On 21 December 2015 at 16:40, Volker Braun <vbraun.n...@gmail.com> wrote:
> Just to point out the obvious: In Mathematics, "inverting an integer" means
> 1/x

Of course it does but no mathematician would ever write that in notation as ~x.

>
> Though if you want to work with Python ints nothing is stopping you...
>
> sage: ~2r
> -3
> sage: ~int(2)
> -3
> sage: ~2
> 1/2
> sage: ~ZZ(2)
> 1/2
>
> On Monday, December 21, 2015 at 5:22:20 PM UTC+1, Mark Bell wrote:
>>
>> In Python for an integer x, its invert ~x is defined to be its
>> two-complement and is given by -1-x.
>>
>> On the other hand, in Sage Integers (from sage.rings.integer.Integer) have
>> their __invert__ defined to be 1 / self.
>>
>> Unfortunately this difference is cause several of my Python scripts to
>> crash / behave differently.
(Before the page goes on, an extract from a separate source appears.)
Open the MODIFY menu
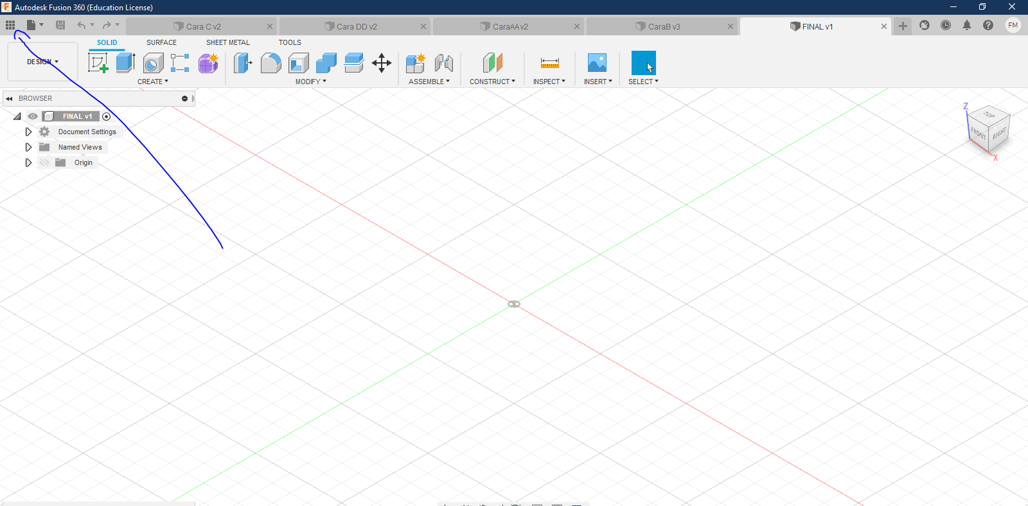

Most notably that under this definition ~0
>> raises a "ZeroDivisionError: Rational division by zero" error.
>>
>> Looking through the git history it appears that this has been the way
>> integers that have been inverted since at least October 2006. Why do sage
>> Integers not use the "standard" Python invert?